07 Oct 1999
Joe D'Elia, 30 year veteran of the chip industry and senior Dataquest analyst, gave VNU Newswire an exclusive low down this week on what to expect in the chip industry over the next few years.
The chip market is at the beginning of a new, positive cycle, said D'Elia confidently.
"We will see positive growth this year and even more over the next few years, but it will take a dip again in 2003," he predicted.
"The market is driven by capital investment and we haven't seen this for the last couple of years - in fact for this year it will be flat or slightly down. However, next year when people start making money again, they will start making investments again," he said.
D'Elia predicted another downturn in the market in 2003 due to oversupply: "But over the next few years the semiconductor industry will do well. Growth will be mainly led by DRam, microprocessors and applications specific processors such, for applications such as personal communications."
As for the major players in the market, D'Elia said the battle for supremacy would continue between AMD and Intel. He said recent news from AMD looked good, but the company still has a struggle ahead to keep up with market leader Intel.
He said the recent announcement of AMD's x86 64-bit processor Sledgehammer may provide, for a lot of people, a safe route to 64-bit computing.
"AMD is going down a different route to Intel, buttressed and supported with the current established architecture we have today," he said.
However, he said that Sledgehammer's success depended on the success of AMD's seventh generation processor, Athlon, the company's alternative to Intel's Pentium line of processors.
"If they can show that they can make Athlon successful then they will get the support. If Athlon fails, the 64-bit device will fail.

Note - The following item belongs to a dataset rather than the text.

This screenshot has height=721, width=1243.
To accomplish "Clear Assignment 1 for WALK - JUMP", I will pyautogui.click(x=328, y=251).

For AMD, Athlon is make or break and will decide if the company stays in the microprocessor market," he said.
For Intel, D'Elia predicted that the next few years could see the chip giant perhaps losing its lead to newcomers in several different areas.
"Its interesting that Intel has realigned itself, as a supplier to the communications industry." he said. "It is absolutely right to do this. The PC was the technology driver in the first half of the 90s, but in the second half communications were the main driver. This is where the biggest growth and revenues are."
He said that although Intel has held a dominant position throughout the PC era, in the network and communications industry, where it is now also competing, it is not an established player.
"It obviously has built in advantages such as proven ability and its manufacturing capabilities, but someone could sneak past. There's a lot of new kids on the block, anyone could take it," he said.